*GIVEN PROBLEM:*
Reproduce the data verbatim from the line with "Open the CONSTRAINTS dropdown menu" to the line with "click(99, 37)", both lines included.

[Records]
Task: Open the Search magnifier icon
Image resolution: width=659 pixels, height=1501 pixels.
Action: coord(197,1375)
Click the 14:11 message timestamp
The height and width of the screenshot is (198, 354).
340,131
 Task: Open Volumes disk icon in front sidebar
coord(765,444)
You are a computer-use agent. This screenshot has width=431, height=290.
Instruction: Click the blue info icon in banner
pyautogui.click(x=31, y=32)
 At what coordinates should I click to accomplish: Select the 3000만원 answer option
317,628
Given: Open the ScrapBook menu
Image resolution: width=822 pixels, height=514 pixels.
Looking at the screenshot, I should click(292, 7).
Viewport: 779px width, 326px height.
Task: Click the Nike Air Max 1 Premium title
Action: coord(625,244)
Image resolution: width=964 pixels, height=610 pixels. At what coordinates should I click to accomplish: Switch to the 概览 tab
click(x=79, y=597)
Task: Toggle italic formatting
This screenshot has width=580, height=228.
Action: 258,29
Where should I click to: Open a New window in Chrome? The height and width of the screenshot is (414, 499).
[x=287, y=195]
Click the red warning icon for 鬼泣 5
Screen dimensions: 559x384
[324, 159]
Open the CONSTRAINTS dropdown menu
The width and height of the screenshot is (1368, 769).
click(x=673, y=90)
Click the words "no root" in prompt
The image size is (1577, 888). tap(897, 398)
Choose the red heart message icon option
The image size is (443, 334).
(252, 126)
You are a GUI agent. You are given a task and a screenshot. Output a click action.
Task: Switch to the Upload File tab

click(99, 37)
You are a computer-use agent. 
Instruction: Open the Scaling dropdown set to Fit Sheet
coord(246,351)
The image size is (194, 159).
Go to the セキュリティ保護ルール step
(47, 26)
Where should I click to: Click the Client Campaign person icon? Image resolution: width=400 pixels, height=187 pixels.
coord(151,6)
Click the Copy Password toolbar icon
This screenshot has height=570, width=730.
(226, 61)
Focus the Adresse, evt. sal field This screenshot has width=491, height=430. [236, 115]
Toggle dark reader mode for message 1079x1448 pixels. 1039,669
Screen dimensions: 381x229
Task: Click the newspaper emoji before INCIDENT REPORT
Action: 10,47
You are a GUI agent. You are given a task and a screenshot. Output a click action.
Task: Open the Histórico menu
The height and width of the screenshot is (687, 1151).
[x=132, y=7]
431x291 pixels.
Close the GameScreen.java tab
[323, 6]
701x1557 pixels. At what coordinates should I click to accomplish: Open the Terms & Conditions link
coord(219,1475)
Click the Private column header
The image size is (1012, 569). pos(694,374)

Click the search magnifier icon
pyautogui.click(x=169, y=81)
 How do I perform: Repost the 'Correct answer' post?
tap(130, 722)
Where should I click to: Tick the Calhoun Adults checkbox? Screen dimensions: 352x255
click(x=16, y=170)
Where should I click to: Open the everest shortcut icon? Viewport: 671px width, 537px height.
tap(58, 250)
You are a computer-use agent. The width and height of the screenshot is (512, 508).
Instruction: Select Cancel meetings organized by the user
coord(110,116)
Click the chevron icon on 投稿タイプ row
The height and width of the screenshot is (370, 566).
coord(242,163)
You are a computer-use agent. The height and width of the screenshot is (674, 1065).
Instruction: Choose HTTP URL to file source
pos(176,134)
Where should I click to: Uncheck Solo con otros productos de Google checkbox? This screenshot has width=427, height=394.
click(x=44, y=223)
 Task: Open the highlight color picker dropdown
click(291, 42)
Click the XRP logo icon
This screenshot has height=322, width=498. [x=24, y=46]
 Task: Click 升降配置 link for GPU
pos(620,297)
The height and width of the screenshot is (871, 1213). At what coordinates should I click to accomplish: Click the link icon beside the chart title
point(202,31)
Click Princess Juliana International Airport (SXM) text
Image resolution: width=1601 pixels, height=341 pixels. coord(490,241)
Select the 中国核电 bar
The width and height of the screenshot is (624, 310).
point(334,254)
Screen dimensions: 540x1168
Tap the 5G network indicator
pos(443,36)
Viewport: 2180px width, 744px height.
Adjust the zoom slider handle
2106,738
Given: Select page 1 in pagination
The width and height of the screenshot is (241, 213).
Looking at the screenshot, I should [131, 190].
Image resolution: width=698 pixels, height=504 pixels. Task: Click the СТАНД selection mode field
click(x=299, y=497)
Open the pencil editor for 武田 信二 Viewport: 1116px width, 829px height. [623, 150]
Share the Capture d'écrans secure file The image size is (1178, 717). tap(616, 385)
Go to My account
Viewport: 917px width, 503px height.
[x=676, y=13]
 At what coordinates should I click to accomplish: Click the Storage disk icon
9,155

*EXPECTED ANSWER:*
Open the CONSTRAINTS dropdown menu
The width and height of the screenshot is (1368, 769).
click(x=673, y=90)
Click the words "no root" in prompt
The image size is (1577, 888). tap(897, 398)
Choose the red heart message icon option
The image size is (443, 334).
(252, 126)
You are a GUI agent. You are given a task and a screenshot. Output a click action.
Task: Switch to the Upload File tab

click(99, 37)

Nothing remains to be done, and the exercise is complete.